Merry Christmas from your friends at Boreal Community Media

Dec 25, 2022 05:08AM ● By Editor
Greetings from Boreal Community Media - December 24, 2022

The staff, volunteers and Board of Directors of Boreal Community Media wish you, your family and friends a safe, peaceful and joyful Christmas season.  We appreciate your support in 2022 and look forward to serving our communities throughout the New Year!

Post Holidays, some get the blues because of the long wintertime ahead.  And after the Blue Blizzard of December 14 - 17 and the bone chilling and damaging winds during this week of Christmas that descended on the North Shore, it would be understandable if you said "enough already" about the Winter of 2022-23.

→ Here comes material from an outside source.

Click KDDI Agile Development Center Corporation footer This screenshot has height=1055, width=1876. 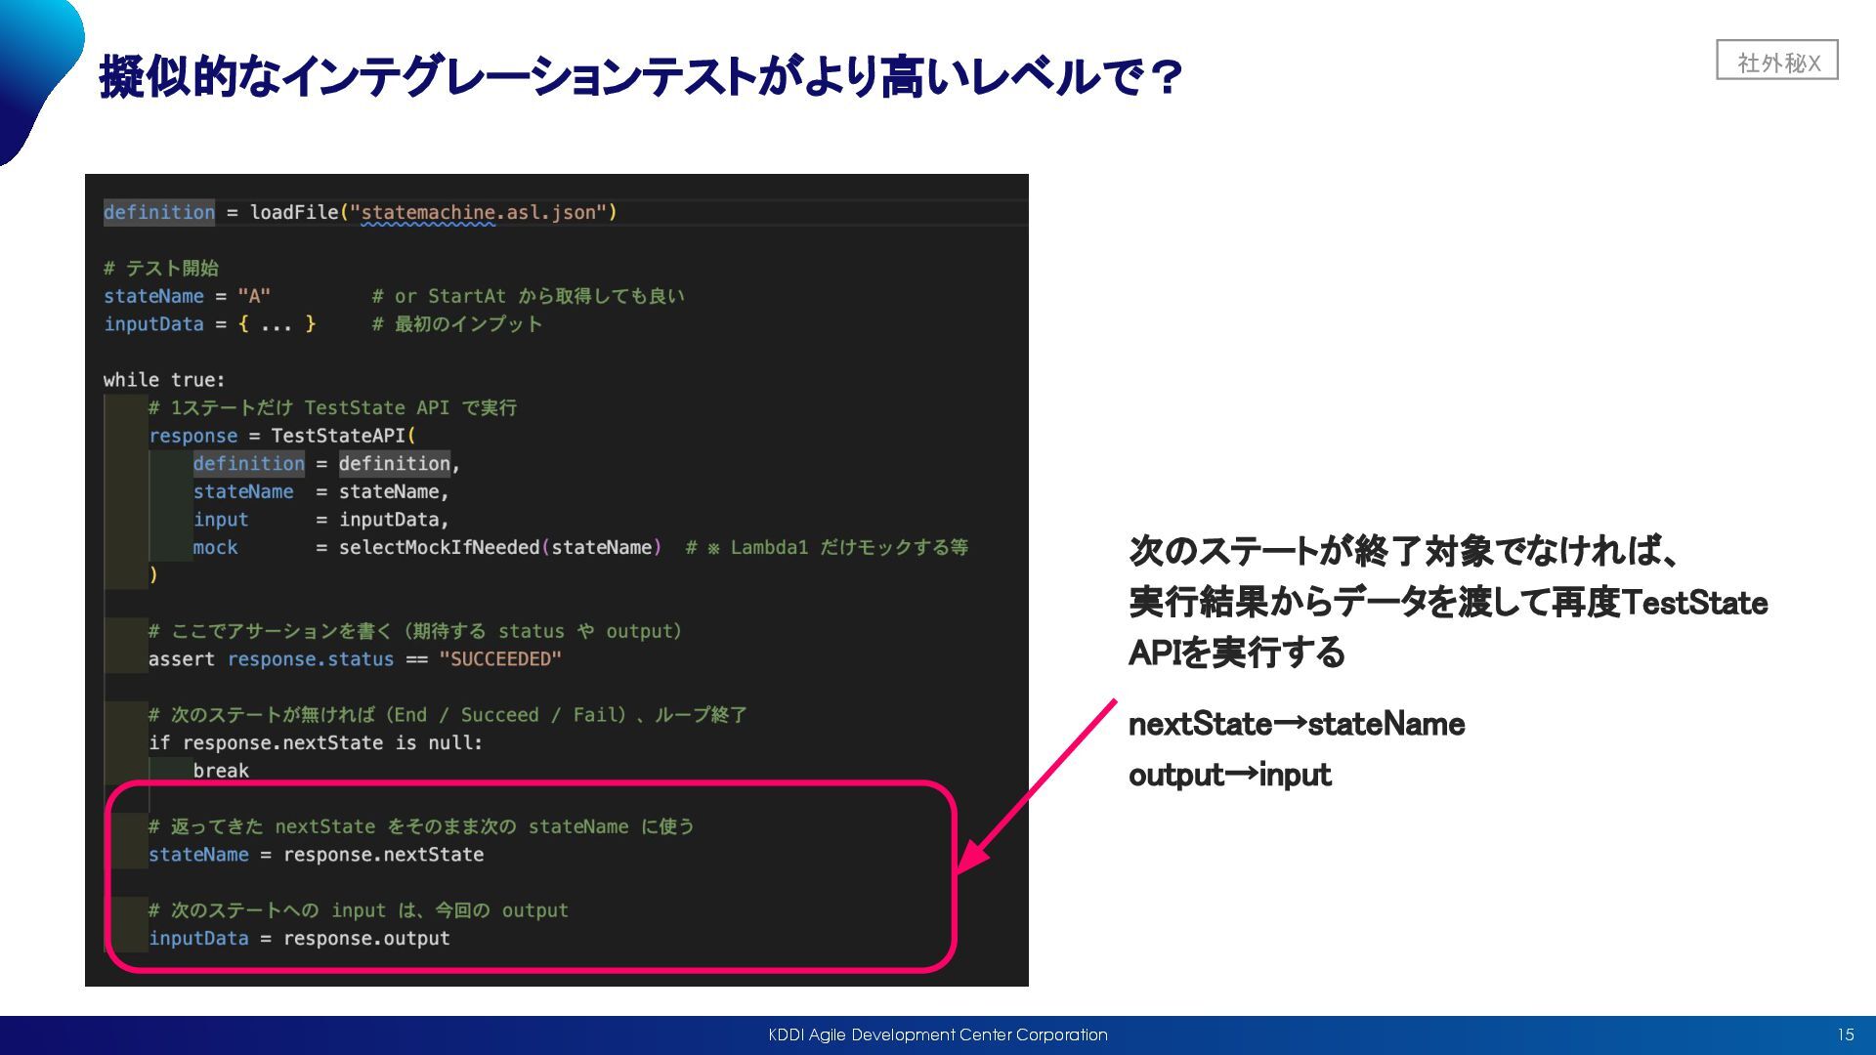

But there are many gifts to be discovered in the snowy months ahead. Today, we celebrate a few of the many artists from yesterday and today in all genres who have found reasons to celebrate the longest season in their creative expressions.  


In Poetry

“Blow, blow, thou winter wind” by William Shakespeare

Blow, blow, thou winter wind, 
   Thou art not so unkind 
      As man’s ingratitude; 
   Thy tooth is not so keen, 
Because thou art not seen, 
      Although thy breath be rude. 
Heigh-ho! sing, heigh-ho! unto the green holly: 
Most friendship is feigning, most loving mere folly: 
   Then, heigh-ho, the holly! 
      This life is most jolly. 
   Freeze, freeze, thou bitter sky, 
   That dost not bite so nigh 
      As benefits forgot: 
   Though thou the waters warp, 
      Thy sting is not so sharp 
      As friend remembered not. 
Heigh-ho! sing, heigh-ho! unto the green holly...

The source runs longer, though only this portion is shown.